Economy minister seen delivering killer blow to Poland's forex loans conversion bill

By bne IntelliNews February 18, 2016

The multi-billion tab for the banks stemming from the Polish president's draft bill on conversion of forex loans is a threat to financial sector stability, deputy Prime Minister and Development Minister Mateusz Morawiecki reiterated on February 18 .

Morawiecki was following up comments made the previous day, and which prompted improved sentiment on Polish assets, which have been battered since the populist Law & Justice (PiS) took office in November. Coming on top of alarms sounded by the central bank, the comments from the former head of BZWBK have analysts anticipating that the draft bill, which the National Bank of Poland has suggested would cost lenders PLN38bn-44bn, is virtually certain to be changed significantly.

"If the initial calculations of around PLN40bn in losses prove true, this would be a big threat to the banking sector," Morawiecki told private radio RMF FM, according to Reuters.

The statement appears to confirm mounting opposition inside the PiS government to the bill proposed by the President Andrzej Duda in mid-January. Morawiecki had said on February 17 he does not expect Duda to push on with the bill in its current form.

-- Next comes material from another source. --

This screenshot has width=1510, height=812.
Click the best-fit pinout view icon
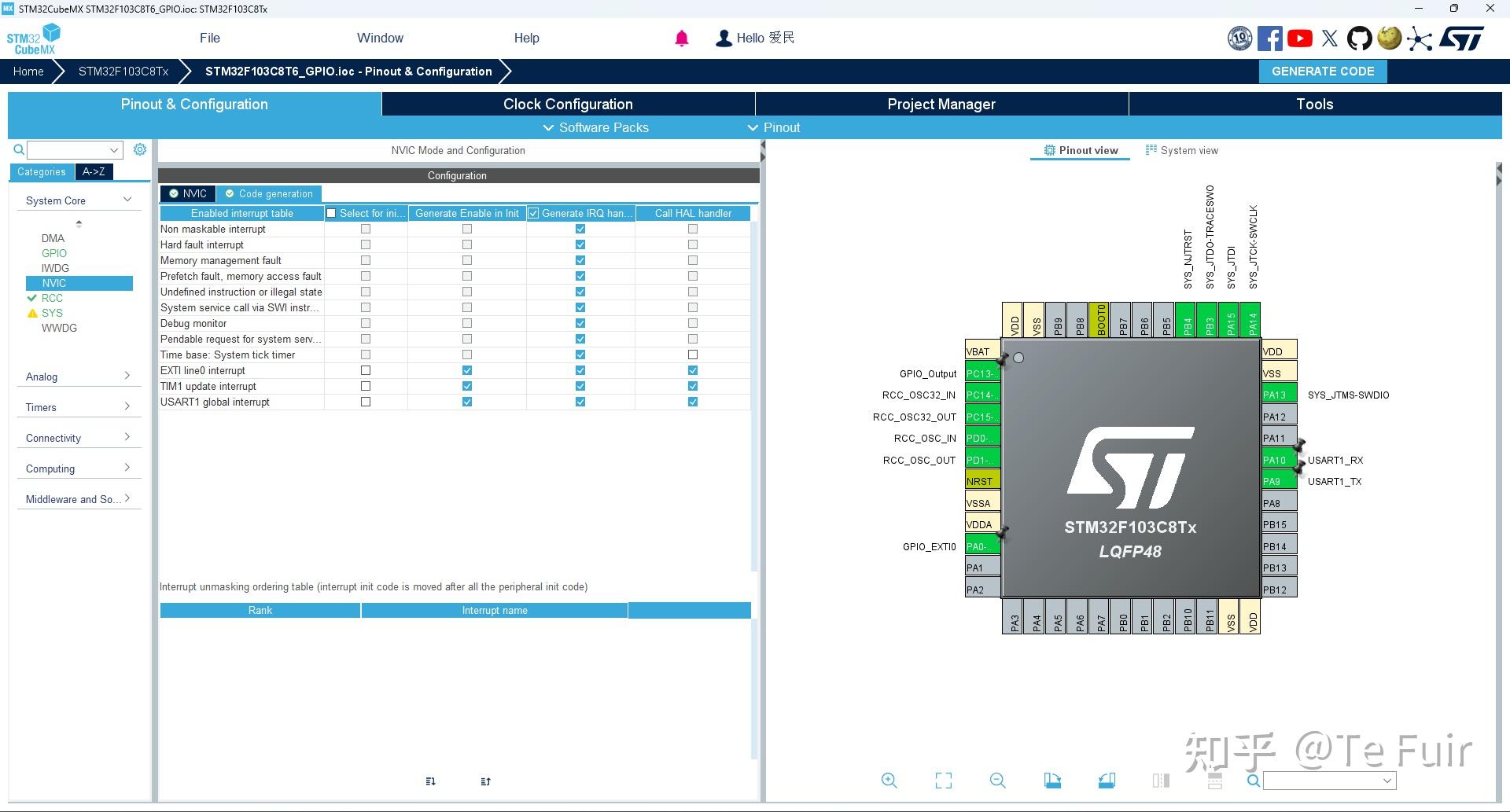[x=943, y=781]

Analysts has increasingly suggested recently that the bill in original format is essentially deal in the water. It is “unlikely that lawmakers will approve the proposal in its current form, owing to the significant negative implications for the economy, zloty and overall stability of the financial system,“ Moody’s wrote on February 15.

Morawiecki, meanwhile, will be unwilling to alienate the banks, which are needed to play a central role in his long-term development plan for the economy, which was also announced on February 17. Lenders will be expected to help push PLN1tn in new investments during the next 25 years to address issues such the middle-income trap and a lcak of innovation.

"The news is slightly positive for Polish banks and indirectly for the zloty too as it suggests that the controversial president´s bill will be softened and the banks will not be hurt as much as many observers feared," write analysts at KBC. "By the same token, the news may have mild positive impact on the Polish sovereign bond rating outlook."

Following the statements, the zloty has indeed been firming. The Warsaw Stock Exchange’s blue chip index WIG20 moved up 3.5% on February 17, in what the analysts described as one of the strongest sessions in years. The yield on the 10-year benchmark fell below 3%, the first time since January’s downgrade by Standard and Poor’s.